In an attempt to boost its dwindling reserve fund, the FDIC -- the organization responsible for insuring deposits and taking over failed banks -- is changing how it'll charge a one-time special assessment free to member banks. The new rule shifts much of the cost from traditional commercial banks to old Wall Street banks that didn't rely on deposits to fund their balance sheets.

Under an old proposal, the FDIC planned on charging banks a one-time special $0.20 fee per every $100 in deposits. Now, banks will be charged $0.05 for every $100 in total assets less Tier 1 capital. Since big banks often have much more total assets than they do deposits, the new method shifts the burden from small banks to some big banks.

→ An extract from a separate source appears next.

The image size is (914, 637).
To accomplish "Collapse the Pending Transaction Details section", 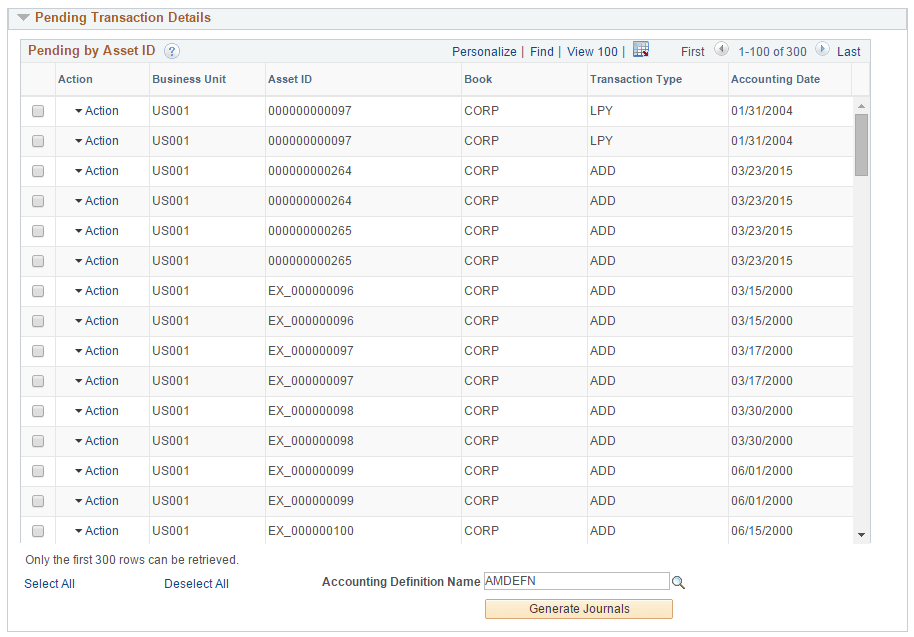I will [x=24, y=17].
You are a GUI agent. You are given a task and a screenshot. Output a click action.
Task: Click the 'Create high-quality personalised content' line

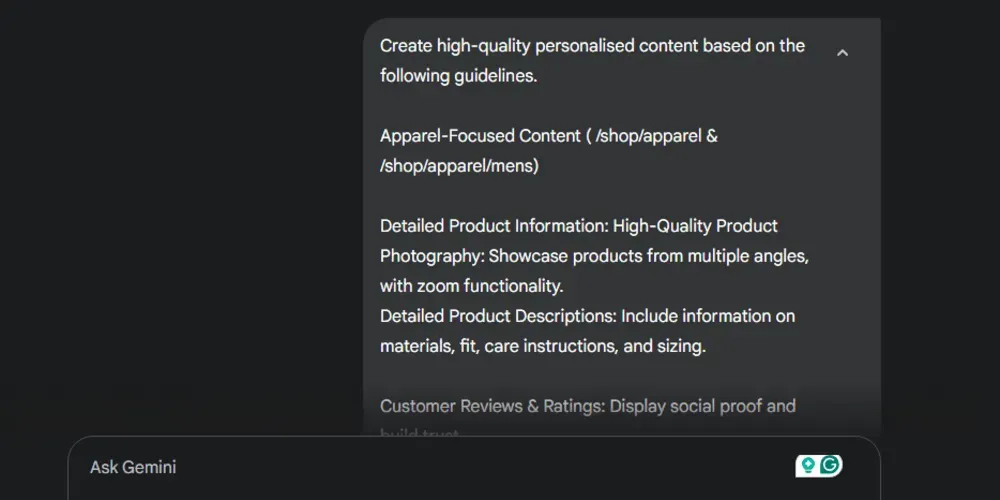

Here's how the deposit and asset makeup of the six largest banks looks:


Total Deposits

Total Assets Less
Tier 1 Capital

Citigroup (NYSE:C)

$763 billion

$1.7 trillion

Bank of America (NYSE:BAC)

$954 billion

$2.2 trillion

JPMorgan Chase (NYSE:JPM)

$907 billion

$1.9 trillion

Wells Fargo (NYSE:WFC)

$797 billion

$1.2 trillion

Goldman Sachs (NYSE:GS)

$45 billion

$864 billion

Morgan Stanley (NYSE:MS)

$60 billion

$578 billion

The new fees will only adversely affect Goldman Sachs and Morgan Stanley -- the other, deposit-heavy banks in the table are actually better off. Both opted to become bank holding companies last fall after AIG (NYSE:AIG) blew up, subjecting themselves to FDIC oversight. Now that they want to be lumped in with the commercial banking crowd, they're going to have to pay a hefty fee to make up for others' past mistakes.

Which, frankly, they should. Being a bank holding company gives these banks -- which have a negligible reliance on deposits -- a tremendous safety net. It's entirely unfair for smaller banks to pay a proportionally larger share over larger banks for what are essentially the same benefits.